Problem details
Tell how many lines of the data include the word "size". Nothing but the number belongs in the answer.

Records for the task
────────────────────────────────────────
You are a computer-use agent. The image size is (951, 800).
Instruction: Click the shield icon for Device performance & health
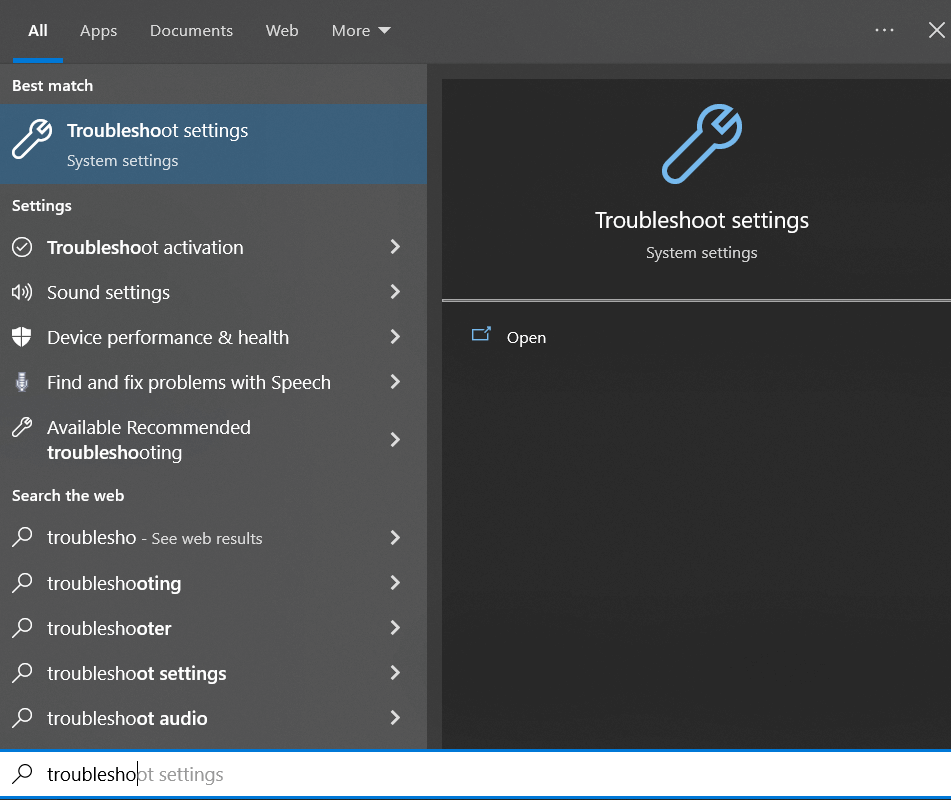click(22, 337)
────────────────────────────────────────
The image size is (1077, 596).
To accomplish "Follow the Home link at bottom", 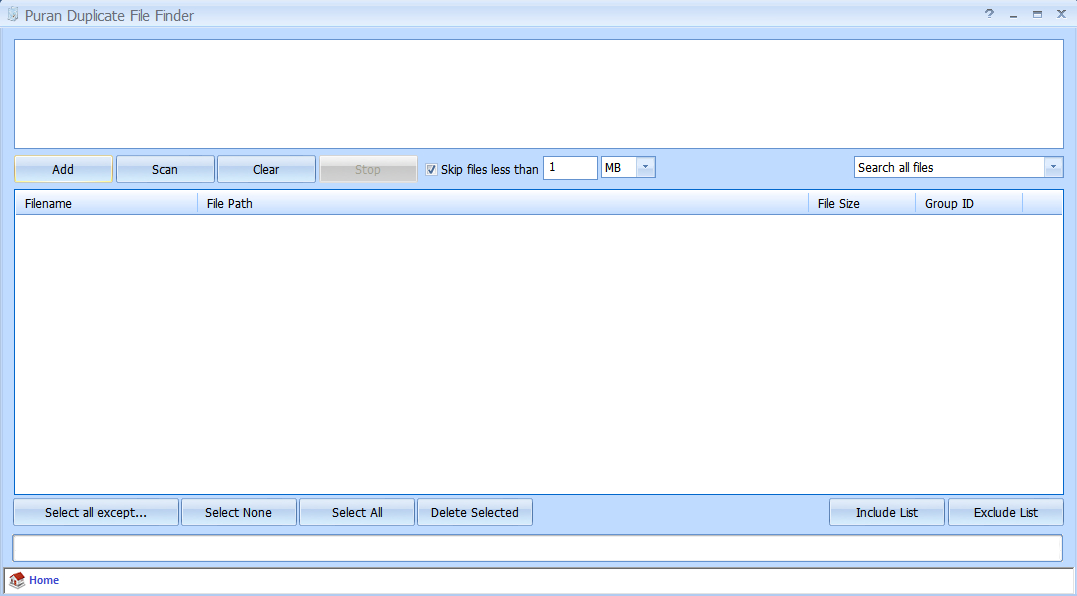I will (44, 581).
────────────────────────────────────────
Answer box
2